- _Goal_: Convert the material below, everything from the line containing "You are a GUI" down to the line containing "click(1564, 651)" (both lines included), into a two-column CSV with the headers instruction and response, one row for each text and its answer, each in a single quoted field with line breaks replaced by spaces. Leave out any images.

- _Data in this exercise_:
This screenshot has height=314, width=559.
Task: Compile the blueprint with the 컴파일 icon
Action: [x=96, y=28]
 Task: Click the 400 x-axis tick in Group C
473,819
...
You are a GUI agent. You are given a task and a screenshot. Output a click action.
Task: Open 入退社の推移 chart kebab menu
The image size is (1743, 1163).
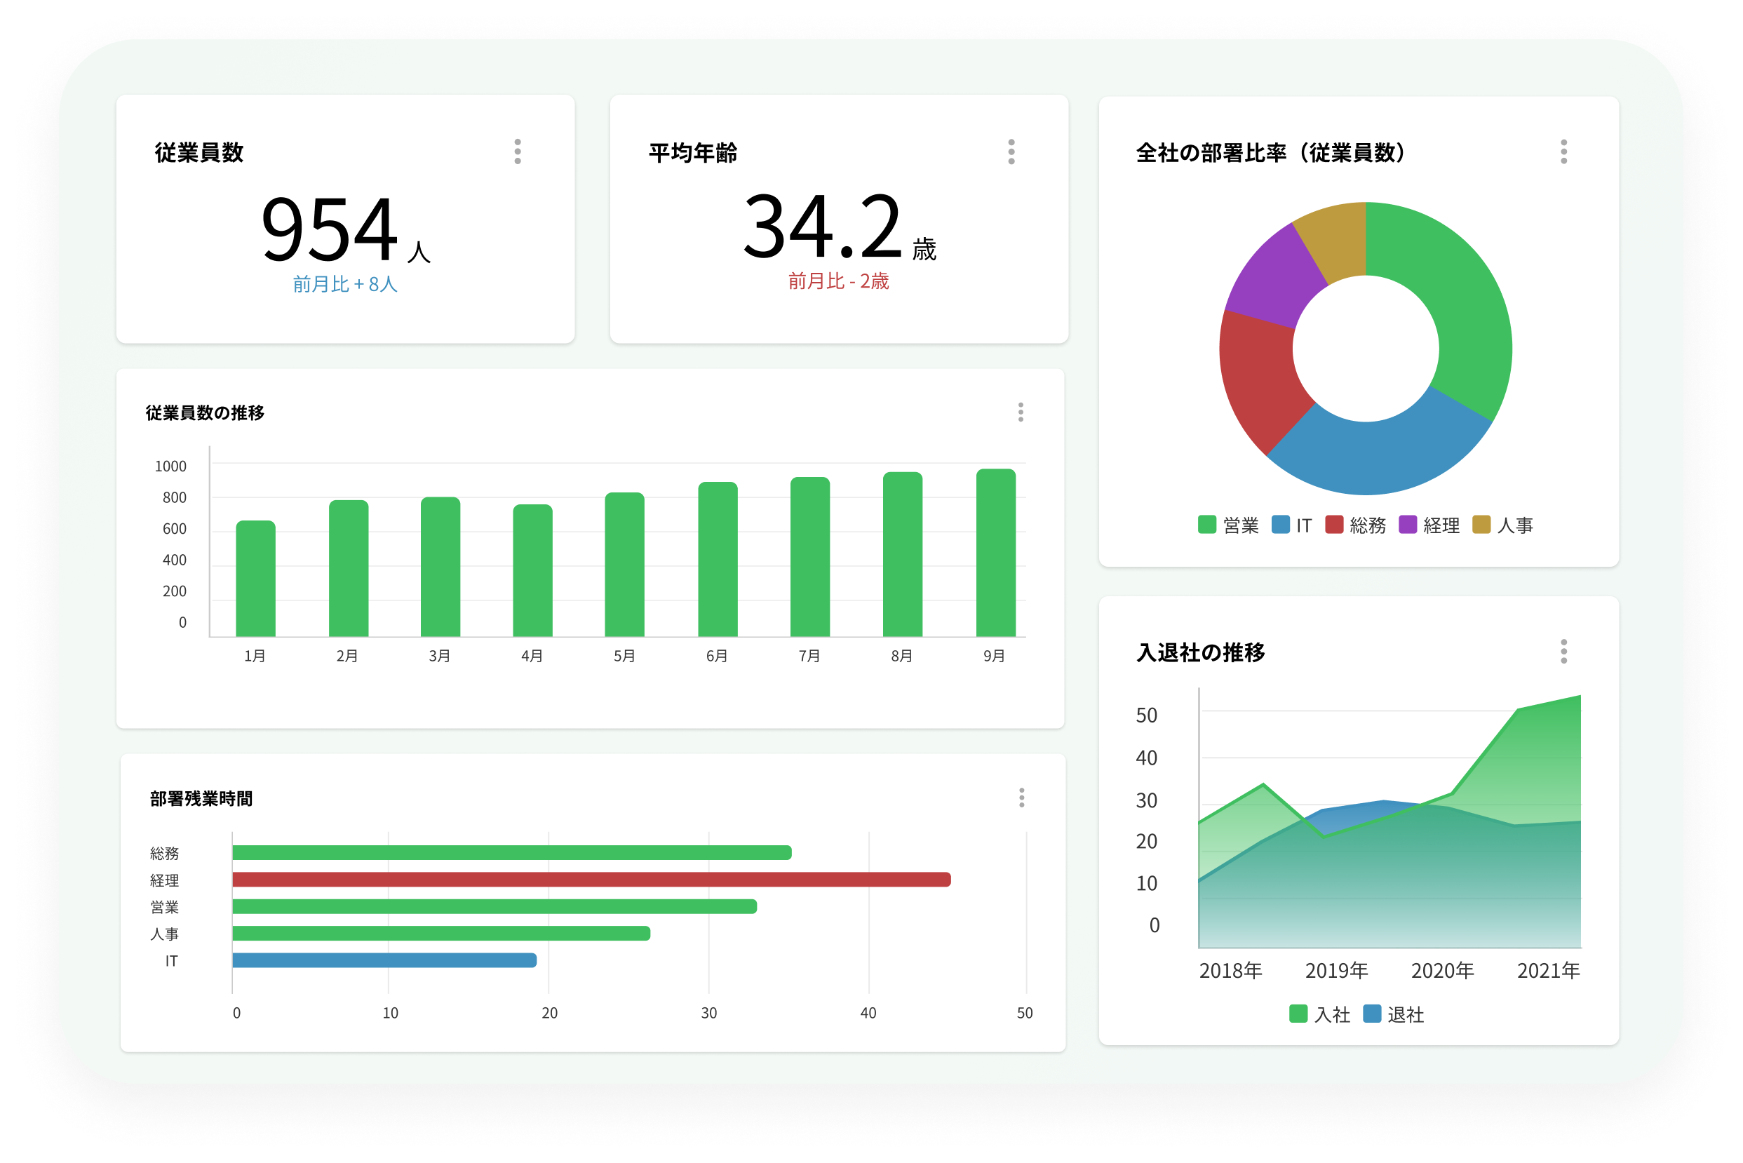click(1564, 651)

- _Result_:
instruction,response
"You are a GUI agent. You are given a task and a screenshot. Output a click action. Task: Open 入退社の推移 chart kebab menu The image size is (1743, 1163).","click(1564, 651)"